Il procuratore capo di Bologna Giuseppe Amato

Uno dei compiti di Salvatore Grande Aracri, «nell'ambito del sodalizio ‘ndranghetistico emiliano», era quello di raccogliere il denaro, frutto di proventi illeciti, «destinato» allo zio Nicolino Grande Aracri.

Dopodiché, i soldi venivano portati «direttamente a Cutro» o consegnati a «Giuseppina Mauro, “zia Maria”, quando la donna andava a trovare il marito Nicolino Grande Aracri al carcere di Novara».

Il racconto del collaboratore di giustizia, Giuseppe Liperoti, agli atti dell'ordinanza “Grimilde” (ne parliamo anche a pagina 17), descrive quale fosse il legame tra la ‘ndrina attiva in Emilia Romagna e la casa madre dei Grande Aracri di Cutro. Una ricostruzione dei fatti che oggi va a comporre il puzzle dell'inchiesta coordinata dalla Direzione distrettuale antimafia di Bologna e condotta dai poliziotti della Squadra Mobile felsinea (assieme ai loro colleghi di Reggio Emilia, Parma, Piacenza e Crotone), venuta alla luce martedì mattina con l'esecuzione di sedici ordinanze di custodia cautelare, tra l'Emilia Romagna e il Crotonese, nei confronti di altrettanti esponenti e fiancheggiatori della costola emiliana dei Grande Aracri.

L'asse Emilia Romagna-Cutro viene confermata da un specifico episodio: la scarcerazione del boss Nicolino Grande Aracri, avvenuta il 5 aprile del 2011, al quale venne imposta la sorveglianza speciale con l'obbligo di dimora a Cutro. Per quell'occasione, come riscontrato dalla versione fornita dal “pentito” Giuseppe Giglio e riportata nell'ordinanza degli arresti, firmata del gip di Bologna Alberto Ziroldi, «era sbarcata tutta Reggio Emilia a Cutro». Tra le varie partenze dalla cittadina emiliana al centro del Crotonese, si fa particolare riferimento al viaggio compiuto dallo stesso Salvatore Grande Aracri (arrestato in “Grimilde” insieme al padre Francesco ed al fratello Paolo), con Girolamo Rondinelli e Giuseppe Liperoti. Ma il 7 aprile del 2011, è scritto nel provvedimento del gip, Francesco (fratello di Nicolino) e Salvatore Grande Aracri si recarono a Cutro «non per una semplice visita di cortesia». Francesco, scrive il giudice, lasciò «la propria utenza mobile a Brescello» e portò «con sé altra utenza che teneva comunque spenta, per evitare più che probabili controlli di polizia».

######

*Dettagli del compito*: Secondo il testo estratto, in quale data avvenne la scarcerazione di Nicolino Grande Aracri? Rispondi basandoti unicamente sul testo estratto.

*Dati forniti*:
######

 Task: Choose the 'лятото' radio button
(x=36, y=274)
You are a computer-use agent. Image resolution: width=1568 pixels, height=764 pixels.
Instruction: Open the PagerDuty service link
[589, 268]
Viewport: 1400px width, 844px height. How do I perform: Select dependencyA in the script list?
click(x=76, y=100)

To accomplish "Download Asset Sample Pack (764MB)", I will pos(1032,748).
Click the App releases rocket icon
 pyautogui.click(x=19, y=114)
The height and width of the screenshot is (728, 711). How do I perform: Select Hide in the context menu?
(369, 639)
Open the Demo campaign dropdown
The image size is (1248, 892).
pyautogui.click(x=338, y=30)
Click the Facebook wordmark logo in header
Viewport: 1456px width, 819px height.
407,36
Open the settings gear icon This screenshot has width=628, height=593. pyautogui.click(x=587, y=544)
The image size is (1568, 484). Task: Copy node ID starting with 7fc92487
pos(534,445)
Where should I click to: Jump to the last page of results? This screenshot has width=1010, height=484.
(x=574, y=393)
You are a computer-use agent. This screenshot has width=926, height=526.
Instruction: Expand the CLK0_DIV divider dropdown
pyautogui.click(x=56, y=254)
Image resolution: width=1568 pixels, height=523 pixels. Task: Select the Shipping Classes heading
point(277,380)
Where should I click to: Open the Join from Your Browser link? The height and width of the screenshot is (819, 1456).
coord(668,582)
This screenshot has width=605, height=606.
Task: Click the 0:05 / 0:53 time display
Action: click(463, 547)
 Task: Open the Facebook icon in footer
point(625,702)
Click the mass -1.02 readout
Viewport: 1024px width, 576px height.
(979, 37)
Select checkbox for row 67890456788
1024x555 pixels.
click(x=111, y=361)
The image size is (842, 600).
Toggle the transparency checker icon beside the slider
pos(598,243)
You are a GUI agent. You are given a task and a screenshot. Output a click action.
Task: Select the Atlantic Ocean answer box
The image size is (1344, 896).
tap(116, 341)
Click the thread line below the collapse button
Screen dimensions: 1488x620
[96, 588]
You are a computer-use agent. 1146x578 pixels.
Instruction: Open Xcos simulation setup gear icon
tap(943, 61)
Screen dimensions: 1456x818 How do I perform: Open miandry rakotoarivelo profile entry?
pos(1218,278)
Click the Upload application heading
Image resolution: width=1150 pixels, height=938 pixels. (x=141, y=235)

######

*Risposta completa*: Il 5 aprile 2011.